## [DOCUMENT EXCERPT]
————————
Interview: Vijay Malhotra

For more than three decades, Vijay Malhotra has played a pivotal role in developing the UAE’s culture of corporate governance. In a wide-ranging interview, the KPMG Lower Gulf chairman explains why he is more excited than ever about the country’s economic outlook.
By Daniel Shane
Fri 22 Nov 2013 11:13 AM

Vijay Malhotra has been in the Middle East for 35 years, although it is fair to say he had a rocky start to life in the region.

After leaving his native India to study in the UK, the young accountant secured a position with KPMG’s Iran affiliate in 1976. Not long after, though, he found himself the victim of history with the dawning of the country’s Islamic revolution, leading him to head back to London.

Determined to have another crack at the Middle East, Malhotra soon found himself back in the region, taking up a position again at KPMG in the at-the-time little-known trading hub of Dubai.

Since arriving on the UAE’s shores all those years ago, Malhotra has played nothing less than a pivotal role in developing the Gulf state’s fledgling culture of corporate governance. While at KPMG, known as one of the ‘big four’ global auditing networks, the firm’s client list has become a who’s who of the UAE’s top corporations and institutions. These include sovereign wealth funds Abu Dhabi Investment Authority and Mubadala Development, National Bank of Abu Dhabi, Etihad Airways and telecommunications giant du.

Malhotra, who in his position as chairman of KPMG Lower Gulf is in charge of one of the Dutch organisation’s most vital international markets, says he is more optimistic than ever, predicting a bright future for real estate, capital markets and financial services in the country he has come to call home.

“The market is extremely bullish and buoyant, particularly in Dubai, and there’s a great expectation on winning [the] Expo 2020, which I think would be a game changer,” Malhotra says. ”I think everyone’s attention in Dubai, and in Abu Dhabi for that matter, is focused on Expo 2020, and it will be [a] huge opportunity to showcase the region, the UAE and particularly Dubai.”
————————
Collection entries:

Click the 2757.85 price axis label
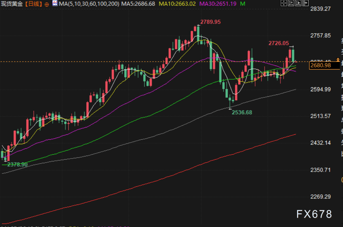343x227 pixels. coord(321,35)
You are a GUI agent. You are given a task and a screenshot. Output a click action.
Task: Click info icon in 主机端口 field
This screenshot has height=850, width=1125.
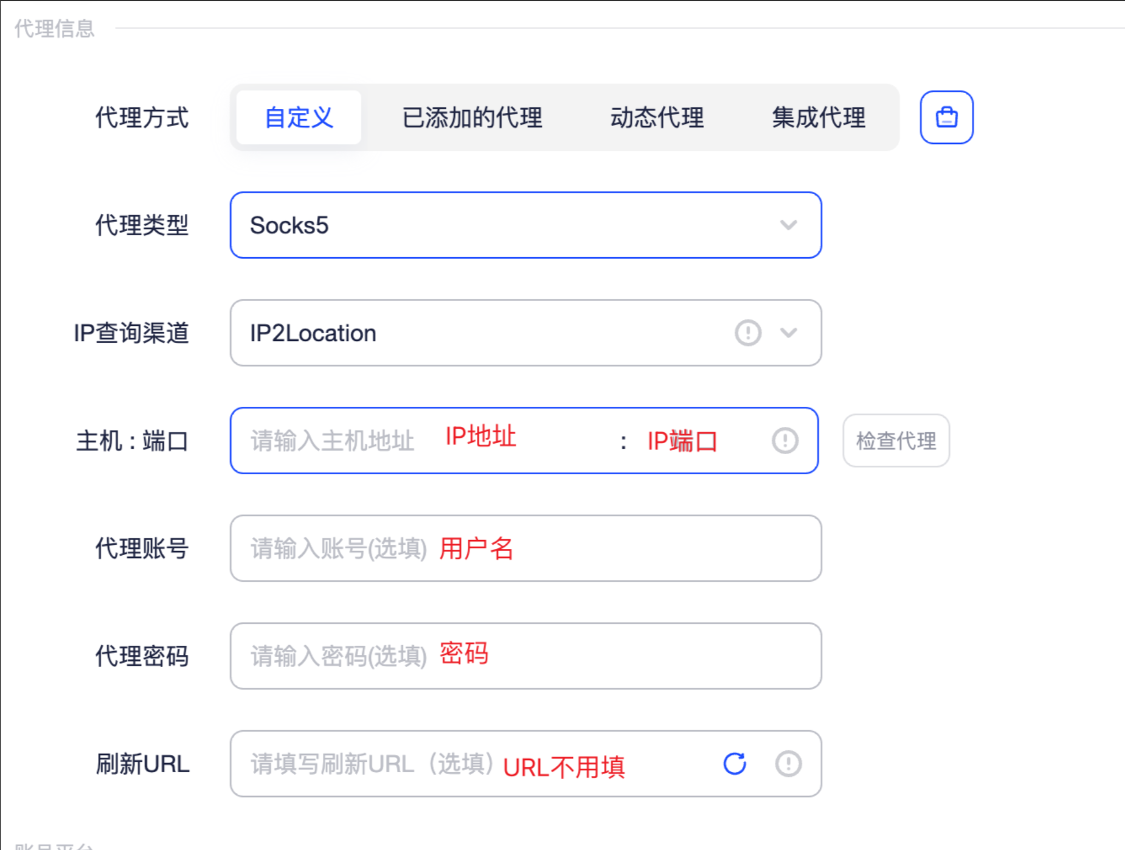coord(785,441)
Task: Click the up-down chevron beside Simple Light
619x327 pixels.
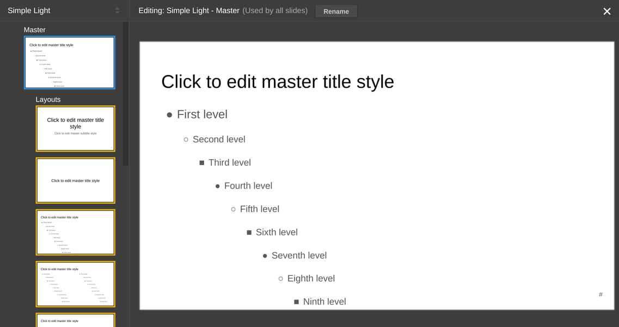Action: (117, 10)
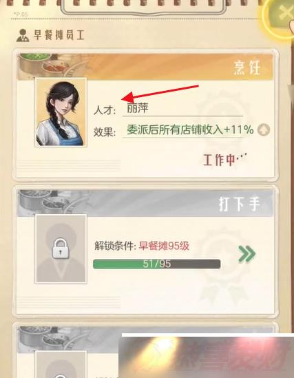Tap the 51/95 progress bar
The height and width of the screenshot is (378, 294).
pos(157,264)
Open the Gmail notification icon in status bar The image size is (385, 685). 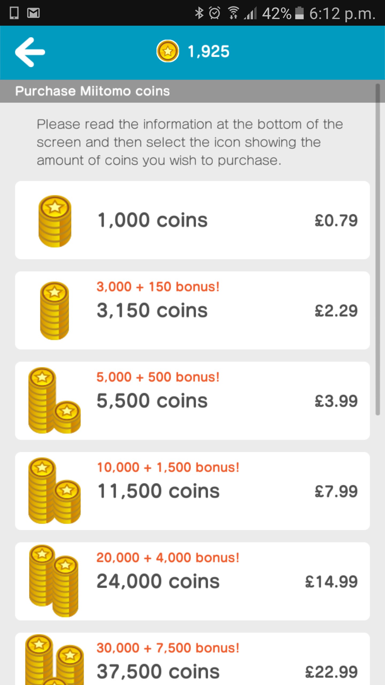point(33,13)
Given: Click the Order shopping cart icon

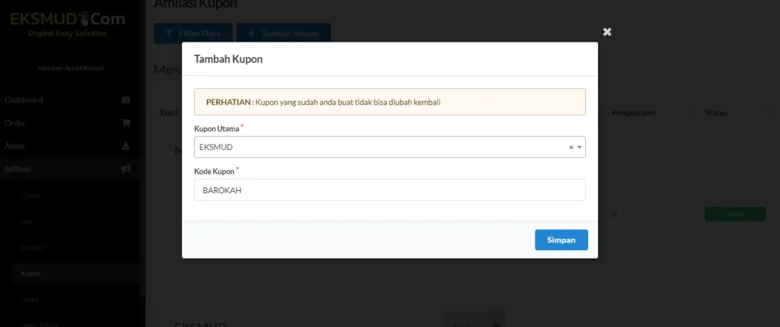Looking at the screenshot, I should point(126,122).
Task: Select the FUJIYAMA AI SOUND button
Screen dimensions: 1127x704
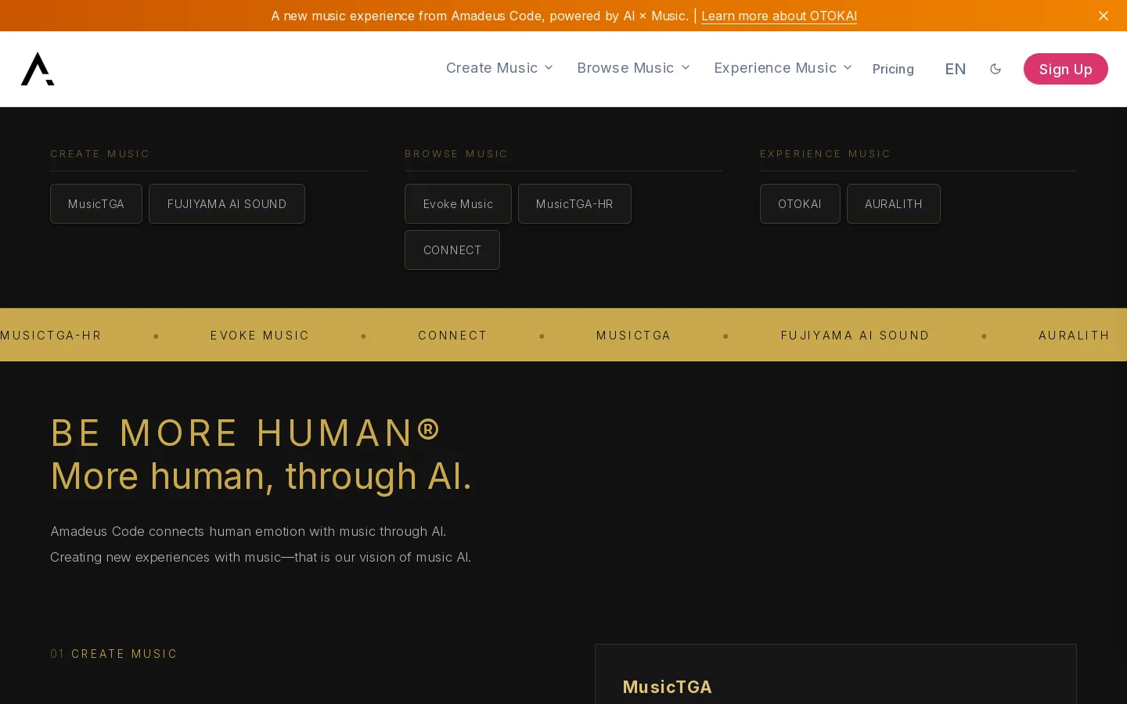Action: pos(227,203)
————————
## [QUESTIONS ON THE MATERIAL]
1/ In the Vijay Malhotra interview, in what year did Malhotra secure a position with KPMG's Iran affiliate?
2/ Pick up the Vijay Malhotra interview after its final paragraph and continue it.
The records have no connection to the Vijay Malhotra interview.

## [TASK RESPONSES]
1/ 1976

2/
According to some analyses, property prices in Dubai have leapt by up to 20 percent in the year to date, while economic growth in the emirate has rebounded 4.9 percent in the first half of 2013, buoyed by a strong expansion in trade and tourism.

Estimates by Bank of America Merrill Lynch put the economic impact of a successful Expo bid at 0.5 percentage points per year and 2 percentage points in 2020, as well as the creation of 277,000 jobs, and Malhotra agrees that the benefits cannot be underestimated.

“We’re talking about a spend of probably $10bn, because a lot of the infrastructure is already in place, so it’s not as if the UAE is starting from scratch, and that’s a huge opportunity for the economy,” he forecasts. “Of course, the 25 million extra visitors that will come during that six-month period will also be a great opportunity.”

Understandably following Dubai’s 2008-2009 debt crisis, whose aftermath led to a slump in property prices of up to 60 percent, some industry analysts have been sceptical over the market’s recovery, with suggestions of another bubble forming. Malhotra is less concerned though and says he has faith in the fundamentals of the emirate’s economic renaissance.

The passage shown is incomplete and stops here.